I just had it highlighted, too. I got it foiled.”

  The snow was coming down in big wet blobs. I was wearing hiking boots with thick Vibram soles, but the cold was seeping through to my feet all the same. Carol was more dressy in funky ankle boots, a little black dress, and the excellent jacket. Somehow the brick seemed too casual for the rest of the outfit. And the dress reminded me of a dress I had hanging in my own closet. I'd only worn the dress for a matter of minutes before it had been dropped to the floor and kicked aside . . . the opening statement in an exhaustive night with the man of my dreams. Well, one of the men, anyway. Funny how people see clothes differently. I wore the dress, hoping to get a man in my bed. And Carol chose it to jump off a bridge. Now in my opinion, jumping off a bridge in a dress is a bad decision. If I was going to jump off a bridge I'd wear slacks. Carol was going to look like an idiot with her skirt up around her ears and her pantyhose hanging out. “So what does Lubie think of the highlights?” I asked.

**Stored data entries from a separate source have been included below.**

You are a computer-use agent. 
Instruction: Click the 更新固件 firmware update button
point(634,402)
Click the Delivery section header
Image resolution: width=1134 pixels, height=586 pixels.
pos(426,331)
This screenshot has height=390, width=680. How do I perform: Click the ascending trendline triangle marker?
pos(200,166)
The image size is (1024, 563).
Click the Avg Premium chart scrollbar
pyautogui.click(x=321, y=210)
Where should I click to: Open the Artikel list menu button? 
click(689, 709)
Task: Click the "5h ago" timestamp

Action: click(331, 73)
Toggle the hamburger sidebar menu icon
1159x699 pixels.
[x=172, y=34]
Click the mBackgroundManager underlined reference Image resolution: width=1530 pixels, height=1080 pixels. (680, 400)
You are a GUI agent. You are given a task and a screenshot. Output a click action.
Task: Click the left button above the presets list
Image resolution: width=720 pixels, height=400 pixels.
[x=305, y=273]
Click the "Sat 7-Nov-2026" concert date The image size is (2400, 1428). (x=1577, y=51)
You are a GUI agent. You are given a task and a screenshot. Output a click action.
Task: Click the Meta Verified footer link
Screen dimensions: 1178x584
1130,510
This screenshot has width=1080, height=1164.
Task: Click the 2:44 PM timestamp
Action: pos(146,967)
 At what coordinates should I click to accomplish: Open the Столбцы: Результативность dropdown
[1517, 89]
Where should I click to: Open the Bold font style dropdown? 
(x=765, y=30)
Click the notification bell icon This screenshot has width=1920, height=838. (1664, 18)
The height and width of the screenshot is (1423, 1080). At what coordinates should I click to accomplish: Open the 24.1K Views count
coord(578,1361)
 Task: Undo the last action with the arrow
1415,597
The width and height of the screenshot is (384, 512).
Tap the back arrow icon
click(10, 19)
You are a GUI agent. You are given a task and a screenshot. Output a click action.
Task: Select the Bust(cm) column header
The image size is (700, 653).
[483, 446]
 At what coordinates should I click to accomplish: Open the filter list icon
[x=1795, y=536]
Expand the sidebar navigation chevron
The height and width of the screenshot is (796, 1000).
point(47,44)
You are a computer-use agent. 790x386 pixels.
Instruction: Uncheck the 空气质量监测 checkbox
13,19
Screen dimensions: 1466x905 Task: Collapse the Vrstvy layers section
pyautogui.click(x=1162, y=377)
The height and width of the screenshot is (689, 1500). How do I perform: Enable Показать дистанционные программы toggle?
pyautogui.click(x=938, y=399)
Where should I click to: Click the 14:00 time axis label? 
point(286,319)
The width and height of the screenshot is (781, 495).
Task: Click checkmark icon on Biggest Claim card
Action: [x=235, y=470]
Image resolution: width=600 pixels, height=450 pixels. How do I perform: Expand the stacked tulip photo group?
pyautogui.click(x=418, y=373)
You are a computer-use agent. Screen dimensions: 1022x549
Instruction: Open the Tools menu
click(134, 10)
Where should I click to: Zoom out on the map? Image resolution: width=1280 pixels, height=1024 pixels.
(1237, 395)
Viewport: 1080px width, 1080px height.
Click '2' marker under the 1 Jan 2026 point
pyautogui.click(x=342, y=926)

  “Lubie likes the highlights,” Carol said. “Only he wants me to grow it longer. He says long hair is the style now.”

  Personally, I wouldn't put a lot of stock in the fashion sense of a man who got his nickname by bragging about his sexual expertise with a grease gun. But hey, that's just me. “So tell me again why you're up here on the guardrail.”

  “Because I'd rather die than go to jail.”

  “I told you, you're not going to jail. And if you do, it won't be for very long.”

  “A day is too long! An hour is too long! They make you take off all your clothes, and then they make you bend over so they can look for smuggled weapons. And you have to go to the bathroom in front of everyone. There's no, you know, privacy. I saw a special on television.”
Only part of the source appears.